Nous pouvons rejoindre l'avis de la Cour des comptes sur la complexité du dispositif qui conduit même certaines familles à renoncer à demander des prestations, constat aussi partagé par le Haut Conseil de la famille. Aussi, veillerons-nous à ce que la prochaine convention d'objectifs et de gestion (Cog) avec la caisse nationale d'allocations familiales (Cnaf) prévoie des mesures de simplification.
De même, nous partageons le souci de faire en sorte que les aides soient ciblées sur les familles les plus modestes. La revalorisation de l'allocation de rentrée scolaire et le tiers payant pour garde d'enfant déjà décidés vont en ce sens.
Le travail de simplification ne fait toutefois que commencer, l'ensemble des partenaires sociaux ayant, au cours de la conférence sociale de juillet dernier, reconnu la nécessité d'une meilleure adaptation du dispositif aux besoins des familles.
Il y a quelque temps, interrogée sur le fait que la santé et la solidarité en faveur des personnes âgées ne figuraient pas parmi les priorités du budget, j'avais été amenée à rappeler qu'elles relevaient non du PLF, mais du PLFSS. L'examen de ce dernier met bien en évidence que ce Gouvernement accorde une place de toute première importance à ces sujets. Le budget des personnes âgées est un beau budget et je le porte avec fierté, avec des crédits médico-sociaux en progression de 4,6 %. En outre, la progression de 0,8 % de la masse salariale, jusqu'ici gelée, donnera plus de fluidité aux négociations et d'attractivité à un secteur difficile. Les 147 millions d'euros de crédits de médicalisation créeront entre six mille et huit mille emplois tandis que l'amendement qui sera déposé par le Gouvernement débloquant 50 millions d'euros en faveur de l'aide à domicile donnera un moment de respiration à ce secteur ainsi qu'aux départements qui ont soutenu les associations. Nombre d'emplois devraient ainsi être sauvés.
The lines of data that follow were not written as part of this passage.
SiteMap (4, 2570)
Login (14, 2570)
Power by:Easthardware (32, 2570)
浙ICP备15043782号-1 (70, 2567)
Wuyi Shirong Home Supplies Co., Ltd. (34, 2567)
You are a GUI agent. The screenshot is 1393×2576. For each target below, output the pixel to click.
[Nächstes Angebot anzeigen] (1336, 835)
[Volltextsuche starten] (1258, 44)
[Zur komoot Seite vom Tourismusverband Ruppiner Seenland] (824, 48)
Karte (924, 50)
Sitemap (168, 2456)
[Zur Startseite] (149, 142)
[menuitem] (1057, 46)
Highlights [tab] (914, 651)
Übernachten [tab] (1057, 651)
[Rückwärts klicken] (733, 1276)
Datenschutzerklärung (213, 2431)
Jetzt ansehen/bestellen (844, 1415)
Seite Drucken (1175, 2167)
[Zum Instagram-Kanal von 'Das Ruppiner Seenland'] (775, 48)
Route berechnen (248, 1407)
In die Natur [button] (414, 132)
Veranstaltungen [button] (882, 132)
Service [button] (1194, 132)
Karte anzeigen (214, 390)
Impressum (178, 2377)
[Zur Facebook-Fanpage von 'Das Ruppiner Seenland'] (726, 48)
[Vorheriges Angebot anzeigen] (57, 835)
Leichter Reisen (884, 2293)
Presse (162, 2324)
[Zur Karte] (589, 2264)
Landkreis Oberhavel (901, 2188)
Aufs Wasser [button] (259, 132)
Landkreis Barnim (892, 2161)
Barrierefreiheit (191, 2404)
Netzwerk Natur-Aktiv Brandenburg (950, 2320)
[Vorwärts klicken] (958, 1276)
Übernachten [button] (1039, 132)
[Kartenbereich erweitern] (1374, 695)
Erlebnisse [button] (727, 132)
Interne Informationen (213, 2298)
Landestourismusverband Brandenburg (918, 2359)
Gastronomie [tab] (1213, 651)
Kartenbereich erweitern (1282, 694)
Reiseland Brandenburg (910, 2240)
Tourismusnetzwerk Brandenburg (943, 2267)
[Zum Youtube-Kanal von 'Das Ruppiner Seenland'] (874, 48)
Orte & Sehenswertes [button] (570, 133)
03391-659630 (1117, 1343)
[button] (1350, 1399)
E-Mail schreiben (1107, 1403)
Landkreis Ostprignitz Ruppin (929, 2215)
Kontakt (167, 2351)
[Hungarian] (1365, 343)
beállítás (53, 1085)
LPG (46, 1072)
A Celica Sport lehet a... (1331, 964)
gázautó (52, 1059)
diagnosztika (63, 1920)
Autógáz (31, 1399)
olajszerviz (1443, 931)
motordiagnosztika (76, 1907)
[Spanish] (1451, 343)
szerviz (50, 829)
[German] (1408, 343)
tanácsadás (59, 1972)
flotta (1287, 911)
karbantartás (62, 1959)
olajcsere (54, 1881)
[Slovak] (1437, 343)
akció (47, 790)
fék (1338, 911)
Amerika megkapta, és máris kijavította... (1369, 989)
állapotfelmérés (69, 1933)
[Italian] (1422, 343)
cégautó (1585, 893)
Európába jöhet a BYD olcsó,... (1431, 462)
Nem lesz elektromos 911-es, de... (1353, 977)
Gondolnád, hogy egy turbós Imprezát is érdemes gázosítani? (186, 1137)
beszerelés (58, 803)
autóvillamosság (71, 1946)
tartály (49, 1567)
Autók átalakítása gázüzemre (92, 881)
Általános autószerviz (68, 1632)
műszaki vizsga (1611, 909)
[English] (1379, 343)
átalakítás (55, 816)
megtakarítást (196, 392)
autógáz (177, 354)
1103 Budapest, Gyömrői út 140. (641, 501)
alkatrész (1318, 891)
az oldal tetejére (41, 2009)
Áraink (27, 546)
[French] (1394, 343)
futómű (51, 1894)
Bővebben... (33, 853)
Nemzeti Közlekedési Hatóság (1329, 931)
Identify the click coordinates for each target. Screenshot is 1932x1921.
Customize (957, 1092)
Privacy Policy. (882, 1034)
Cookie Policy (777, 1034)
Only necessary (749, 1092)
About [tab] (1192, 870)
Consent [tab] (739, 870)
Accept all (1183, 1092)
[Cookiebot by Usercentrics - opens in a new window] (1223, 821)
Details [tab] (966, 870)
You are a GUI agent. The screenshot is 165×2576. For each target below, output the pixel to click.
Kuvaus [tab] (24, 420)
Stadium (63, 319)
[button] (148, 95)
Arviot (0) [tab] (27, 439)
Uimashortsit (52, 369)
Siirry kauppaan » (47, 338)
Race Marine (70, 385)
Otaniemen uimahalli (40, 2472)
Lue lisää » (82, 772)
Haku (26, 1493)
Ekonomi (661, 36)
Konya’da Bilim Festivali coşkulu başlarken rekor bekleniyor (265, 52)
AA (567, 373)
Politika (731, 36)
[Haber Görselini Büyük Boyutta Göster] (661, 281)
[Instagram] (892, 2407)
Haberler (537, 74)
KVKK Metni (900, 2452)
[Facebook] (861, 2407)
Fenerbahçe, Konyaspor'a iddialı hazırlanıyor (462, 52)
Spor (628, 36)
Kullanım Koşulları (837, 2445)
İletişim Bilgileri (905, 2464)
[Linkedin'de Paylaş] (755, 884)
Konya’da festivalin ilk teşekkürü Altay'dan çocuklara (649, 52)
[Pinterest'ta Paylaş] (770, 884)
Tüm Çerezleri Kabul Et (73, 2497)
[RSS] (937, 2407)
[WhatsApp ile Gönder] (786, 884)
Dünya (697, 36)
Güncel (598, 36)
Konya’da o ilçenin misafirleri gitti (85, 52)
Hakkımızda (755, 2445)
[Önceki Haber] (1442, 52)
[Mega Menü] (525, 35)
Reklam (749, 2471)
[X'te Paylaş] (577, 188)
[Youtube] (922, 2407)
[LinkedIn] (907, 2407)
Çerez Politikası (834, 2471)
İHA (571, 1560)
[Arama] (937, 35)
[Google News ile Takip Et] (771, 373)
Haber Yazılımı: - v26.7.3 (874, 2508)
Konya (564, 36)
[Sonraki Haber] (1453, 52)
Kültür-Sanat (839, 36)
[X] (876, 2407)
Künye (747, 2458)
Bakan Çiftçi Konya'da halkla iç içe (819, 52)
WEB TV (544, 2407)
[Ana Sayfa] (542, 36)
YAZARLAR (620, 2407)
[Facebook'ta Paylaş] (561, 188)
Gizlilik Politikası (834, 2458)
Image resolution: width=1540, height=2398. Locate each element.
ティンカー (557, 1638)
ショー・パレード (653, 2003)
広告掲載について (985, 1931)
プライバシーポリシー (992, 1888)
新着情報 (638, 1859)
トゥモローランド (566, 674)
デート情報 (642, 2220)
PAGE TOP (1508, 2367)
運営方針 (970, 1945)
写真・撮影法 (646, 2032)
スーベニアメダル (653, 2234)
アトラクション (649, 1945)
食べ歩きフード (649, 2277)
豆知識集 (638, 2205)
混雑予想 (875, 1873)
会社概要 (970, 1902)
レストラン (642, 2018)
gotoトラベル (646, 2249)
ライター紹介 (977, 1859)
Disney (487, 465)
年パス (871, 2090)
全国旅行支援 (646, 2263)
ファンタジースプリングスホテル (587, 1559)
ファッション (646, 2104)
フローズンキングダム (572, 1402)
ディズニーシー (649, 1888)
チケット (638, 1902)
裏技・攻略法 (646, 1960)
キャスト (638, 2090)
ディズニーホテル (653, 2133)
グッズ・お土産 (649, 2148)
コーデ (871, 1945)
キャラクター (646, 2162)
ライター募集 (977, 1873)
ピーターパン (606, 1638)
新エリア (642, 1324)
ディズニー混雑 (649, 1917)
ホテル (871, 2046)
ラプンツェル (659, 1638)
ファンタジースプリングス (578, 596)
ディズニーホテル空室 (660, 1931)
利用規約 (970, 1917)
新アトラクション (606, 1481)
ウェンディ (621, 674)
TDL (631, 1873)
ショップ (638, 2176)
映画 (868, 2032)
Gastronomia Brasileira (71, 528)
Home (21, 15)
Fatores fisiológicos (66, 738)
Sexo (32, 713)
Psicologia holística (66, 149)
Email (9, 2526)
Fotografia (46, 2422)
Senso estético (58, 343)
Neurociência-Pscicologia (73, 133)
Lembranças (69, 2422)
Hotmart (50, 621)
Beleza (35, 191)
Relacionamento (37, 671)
L'un des éléments forts du PLFSS est bien entendu l'inscription, dans la loi, d'un financement de la perte d'autonomie, très peu de temps après notre arrivée. Selon quel calendrier ? La réforme devrait être mise en place lors de la première moitié du quinquennat et espérons le, très vite après le 1er janvier 2014, date à laquelle la contribution exceptionnelle sera prélevée en totalité.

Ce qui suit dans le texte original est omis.